How to perform threading timer in Python

A thread has an entry, an execution, and an exit point. The Python library contains a timer, a subclass of the “threading” class used for code execution after a limited period.

Threading in Python Timer() starts following the delay defined as an argument. The Timer class thus calls itself delaying the execution of the following operation by the same amount of time specified.

Prerequisites

To follow along the reader will need the following:

• Some basic knowledge in Python. You can refer to this article beginners guide to python to get started with Python.

Python timer functions

After every specified number of seconds, a timer class function is called. start() is a function that is used to initialize a timer. To end or quit the timer, one must use a cancel() function. Importing the threading class is necessary for one to use the threading class. The calling thread can be suspended for seconds using the function time.sleep(secs).

• To better understand this, I will be illustrating it with the use of a code snippet and also with the expected output inform of a screenshot.

Instance 1

## How class threading.Timer() in python works  
import threading as th  
## Defining a method  
def sctn():  
   print("SECTION FOR LIFE \n")  
S = th.Timer(5.0, sctn)  
S.start()  
print("Exit Program\n")

• After the code is run, it takes five minutes to display SECTION FOR LIFE as the output.

Instance 2

In this second example, I will show you how to implement the suspend method cancel(), which we had seen earlier to end a thread.
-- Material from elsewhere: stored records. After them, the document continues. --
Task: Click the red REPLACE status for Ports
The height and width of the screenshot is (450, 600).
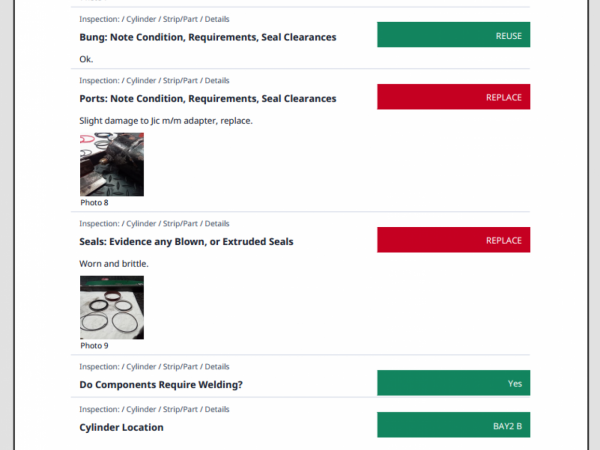Action: click(x=453, y=97)
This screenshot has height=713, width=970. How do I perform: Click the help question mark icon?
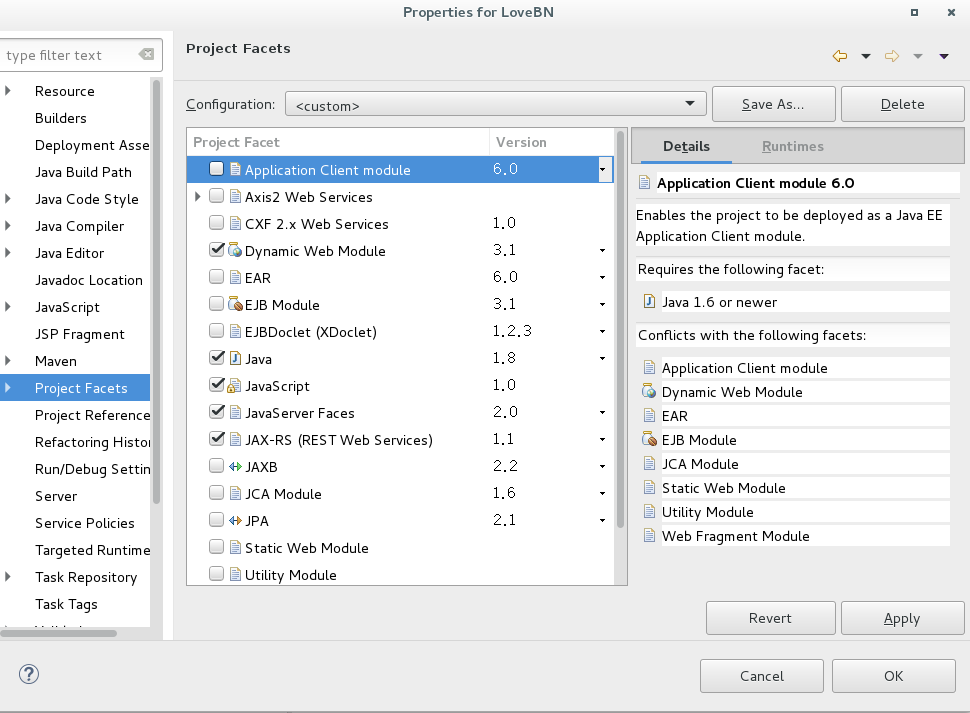click(x=28, y=675)
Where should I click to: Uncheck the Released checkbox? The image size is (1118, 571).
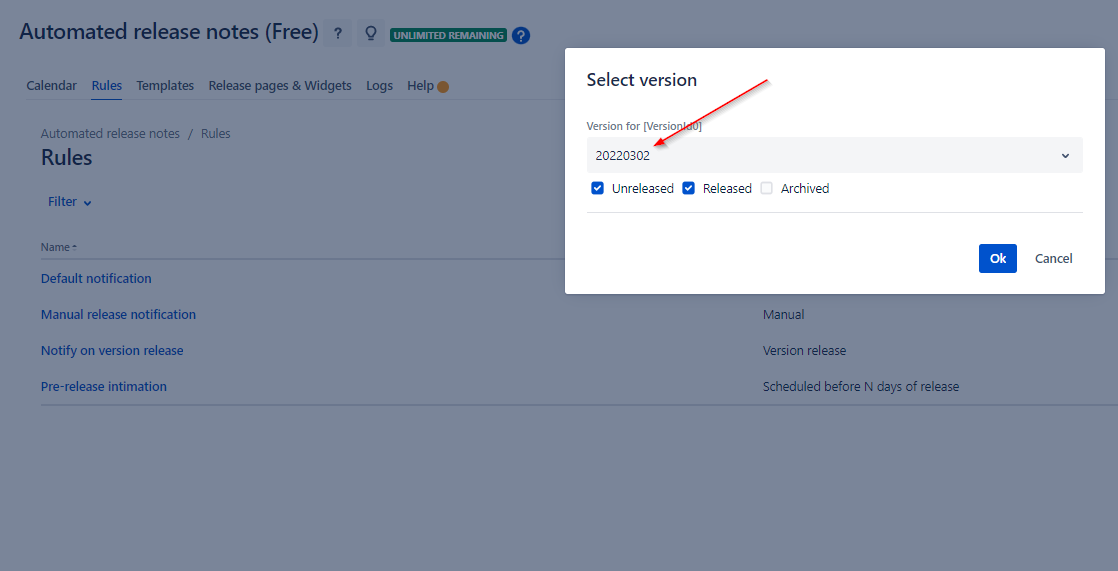click(689, 188)
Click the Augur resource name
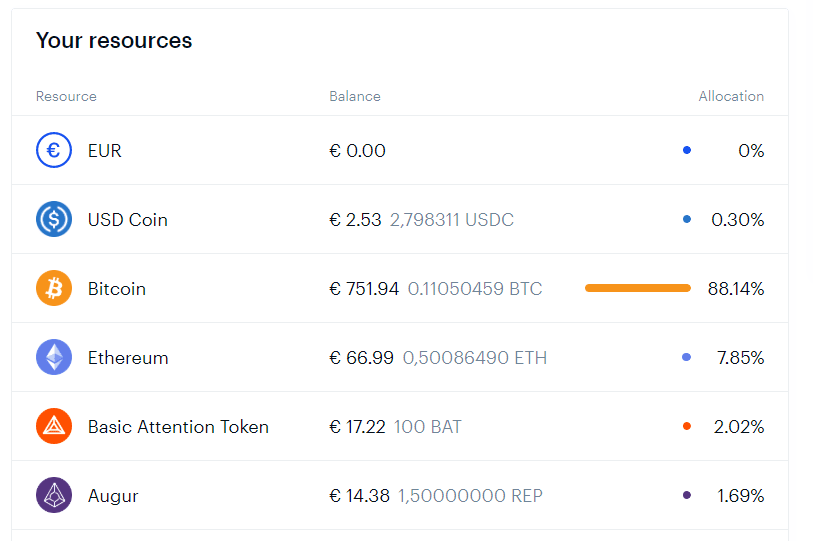This screenshot has width=813, height=541. [x=113, y=496]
##Illustrating the use of cancel() method in class Timer.  
import threading as th  
## Defining of a method  
def sctn():  
    print("SECTION FOR LIFE \n")  
S = th.Timer(5.0, sctn)  
S.start()  
print("PROGRAM TERMINATION\n")  
S.cancel()

• When the program is executed, the line PROGRAM TERMINATION is displayed. This is because the object th.Timer gets canceled just before it has executed the “sctn” function.
• Below is the output of the above program:

Threading module overview

The latest threading module included with the current Python 2.4 provides a much more powerful and higher-level support for threads than the previous thread module.

The threading module exposes all the methods of the thread module and provides some additional functions as depicted below:

  thread.activeCount() − Returns how many thread objects are active.
  thread.currentThread() − Returns how many thread objects in the caller's thread control.
  thread.enumerate() − Returns an overview list of all thread objects that are currently active.

Creating and using the timer class

The beauty of threading is that you can tell the computer to perform a task some other time or do it simultaneously. You can also execute the code simultaneously on different threads, making it extremely powerful. A timer class always runs in intervals.

The Python Timer class is used to perform an operation or have a function run after a specified period has passed. The threading class has a subclass called the class timer. In technical terms, we will create Timer objects when we need time-bound actions (methods), in technical terms.

To use Timer class we will first have to import the time module. The args parameter is always preferably used to declare arguments to the functions to be called.

##Timers  
##Execute code at timed intervals  
##Imports and Displays  
import time  
from threading import Timer  
def display(msg):  
    print(msg + ' ' + time.strftime('%H:%M:%S'))  
  
##Basic timer  
def run_once():  
    display('run_once:')  
    t=Timer(10,display,['Timeout:'])  
    t.start()#Here run is called  
run_once()  
##Runs immediately and once  
print('Waiting.....')  
  
##Lets make our timer run in intervals  
##Put it into a class  
##Making it run until we stop it  
##Just getting crazy.Notice We have multiple timers at once!  
class RepeatTimer(Timer):  
    def run(self):  
        while not self.finished.wait(self.interval):  
            self.function(*self.args,**self.kwargs)  
            print(' ')  
##We are now creating a thread timer and controling it  
timer = RepeatTimer(1,display,['Repeating'])  
timer.start() #recalling run  
print('Threading started')  
time.sleep(10)#It gets suspended for the given number of seconds  
print('Threading finishing')  
timer.cancel()

• Below is the output:

Working with Python Decorator

While working with a Python decorator, will know how to extend the Python Timer for it to be reused. The importance of using decorators is that it gets implemented once, and the function gets timed every time.

• To begin, we will have the Python Timer called before the decorated function, and after the call ends, terminate the Python Timer.

import functools  
import time  
  
 def timer(meth):  
    @functools.wraps(meth)  
    def timer_container(*args, **kwargs):  
        click = time.flow()  
        value: object = meth(*args, **kwargs)  
        clock = time.flow()  
        time_passed = click - clock ##getting the time spent
        print(f"TIME PASSED IS: {time_passed:0.2f} SECS")  ##displaying time passed to 2 decimal places
        return value  
  
    return timer_container()

When the code is run the output should be:

TIME PASSED IS: 0.59 SECS

Importance of using Threads

• Threads can be operated concurrently, multithreaded programs can run quicker on computer systems with several CPUs.
• A program can continue to respond to input. This is true on a single CPU as well as several CPUs.
• Threads in a process can share global variable memory. When a global variable is modified in one thread, it affects all threads. Local variables can also exist in a thread.
• Handling of threads in an operating system is easier than handling processes. As a result, they’re sometimes referred to as lightweight processes.
• It can be interrupted hence allowing for high priority processes.
• It can temporarily be put on hold (at times referred to as in sleeping mode) while other threads are running – this is called yielding.

Conclusion

In this article we have learned the following:

1. Python Timer Functions: How to use functions such as cancel() to stop execution even before it starts.
2. Creating and Using Timer Class: The Timer class is a subclass of class Thread
3. Working with Python Decorator: The decorator is used once but the function gets timed on and on.

Enjoy timing your threads.